Association between anti-nephrin autoantibodies and disease activity in minimal change disease
Annals of Medicine, 2026
Guo M., Yan L., Zhao J., Liu X., Zhang H., Li M., Zhang K., Cui J., Wang Y., Chen X., Dong Z., Li Q.
| Disease area | Application area | Sample type | Products |
|---|---|---|---|
Nephrology | Pathophysiology | Serum |  Olink Target 96 |
Abstract
Background
Minimal change disease (MCD) is a podocytopathy linked to immune-mediated mechanisms, with emerging evidence suggesting the presence of anti-nephrin autoantibodies in a subset of patients. Given that Th2-type immune responses can promote IgG subclass switching to IgG4, this study aimed to characterize the distribution of these autoantibodies across disease stages, their correlation with clinical parameters, and to investigate their IgG subclass distribution and potential Th2 immune skewing.
Methods
This bi-centric study included 60 patients with MCD (including pediatric cases), 125 with other glomerular diseases, and 40 healthy controls. An affinity capture-elution ELISA was used to quantify serum anti-nephrin autoantibodies, evaluate their correlation with disease activity, and characterize their IgG subclass distribution.
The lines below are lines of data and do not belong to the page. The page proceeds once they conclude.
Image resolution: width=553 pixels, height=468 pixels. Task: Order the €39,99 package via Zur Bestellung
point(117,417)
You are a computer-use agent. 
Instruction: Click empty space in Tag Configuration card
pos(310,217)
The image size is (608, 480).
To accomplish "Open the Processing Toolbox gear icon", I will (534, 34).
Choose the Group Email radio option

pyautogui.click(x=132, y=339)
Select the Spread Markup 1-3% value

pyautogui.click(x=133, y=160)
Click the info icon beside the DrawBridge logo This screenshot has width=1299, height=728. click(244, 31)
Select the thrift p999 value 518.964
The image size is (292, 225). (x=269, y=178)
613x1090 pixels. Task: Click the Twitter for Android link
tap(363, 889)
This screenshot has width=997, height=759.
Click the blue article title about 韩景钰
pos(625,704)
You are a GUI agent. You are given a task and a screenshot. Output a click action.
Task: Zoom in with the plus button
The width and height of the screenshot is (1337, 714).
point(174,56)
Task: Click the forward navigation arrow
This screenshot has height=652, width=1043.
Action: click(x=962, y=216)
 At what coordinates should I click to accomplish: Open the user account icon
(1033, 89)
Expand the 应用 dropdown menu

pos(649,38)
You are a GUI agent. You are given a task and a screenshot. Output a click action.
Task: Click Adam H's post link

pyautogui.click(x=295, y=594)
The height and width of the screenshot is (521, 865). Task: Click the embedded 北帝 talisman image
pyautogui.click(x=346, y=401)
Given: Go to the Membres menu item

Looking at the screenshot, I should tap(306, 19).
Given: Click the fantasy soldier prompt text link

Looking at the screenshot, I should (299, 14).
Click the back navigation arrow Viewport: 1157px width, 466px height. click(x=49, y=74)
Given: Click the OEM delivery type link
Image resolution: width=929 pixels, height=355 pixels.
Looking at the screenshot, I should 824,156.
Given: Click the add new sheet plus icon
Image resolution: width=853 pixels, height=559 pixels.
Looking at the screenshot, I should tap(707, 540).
In addition, serum Th1/Th2 cytokine profiles were measured using Olink proteomics technology to assess Th2 immune skewing.
Results
Among 60 biopsy-confirmed MCD patients, circulating anti-nephrin autoantibodies were detected in 50% of cases. Notably, 70% of patients in the active phase tested positive for anti-nephrin autoantibodies, exhibiting significantly elevated antibody levels compared to those in partial or complete remission. Anti-nephrin levels positively correlated with proteinuria, and inversely with serum albumin and estimated glomerular filtration rate. Furthermore, patients positive for anti-nephrin autoantibodies had higher proteinuria, more severe dyslipidemia, and worse renal function compared to autoantibody-negative patients. Moreover, anti-nephrin antibody-positive MCD patients displayed a predominant IgG4 subclass alongside elevated serum IL-4 and IL-13 levels and an increased IL-4/IFN-γ ratio, supporting a Th2-skewed immune status.
Conclusion
Anti-nephrin autoantibodies are associated with disease activity in MCD, exhibit an IgG4-predominant subclass, and are accompanied by a Th2-skewed cytokine profile. These findings suggest their potential as a noninvasive biomarker, warranting further prospective studies to validate their clinical utility.